# Assignment
While copying the entries exactly, leave out each picture they contain.

# Data to process
══════════════════════════════

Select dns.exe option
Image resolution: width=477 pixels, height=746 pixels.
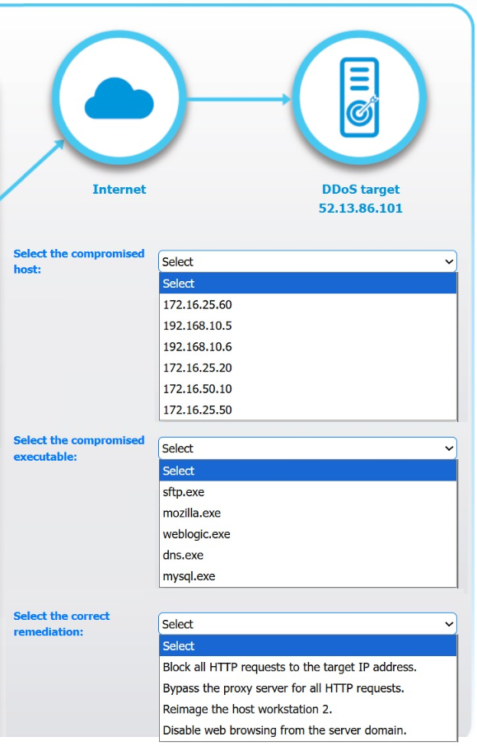point(307,555)
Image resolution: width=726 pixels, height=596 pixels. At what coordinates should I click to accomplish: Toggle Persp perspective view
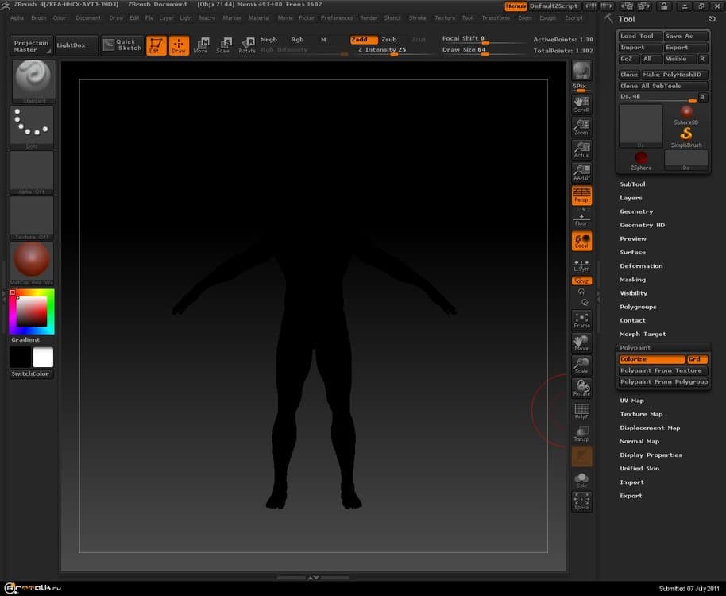(581, 195)
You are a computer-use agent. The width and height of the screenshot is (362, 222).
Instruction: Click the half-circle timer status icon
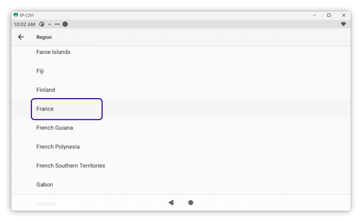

══════════════════════════════

# Written answer
Select dns.exe option
Image resolution: width=477 pixels, height=746 pixels.
point(307,555)
Image resolution: width=726 pixels, height=596 pixels. At what coordinates should I click to accomplish: Toggle Persp perspective view
(581, 195)
You are a computer-use agent. The width and height of the screenshot is (362, 222).
Instruction: Click the half-circle timer status icon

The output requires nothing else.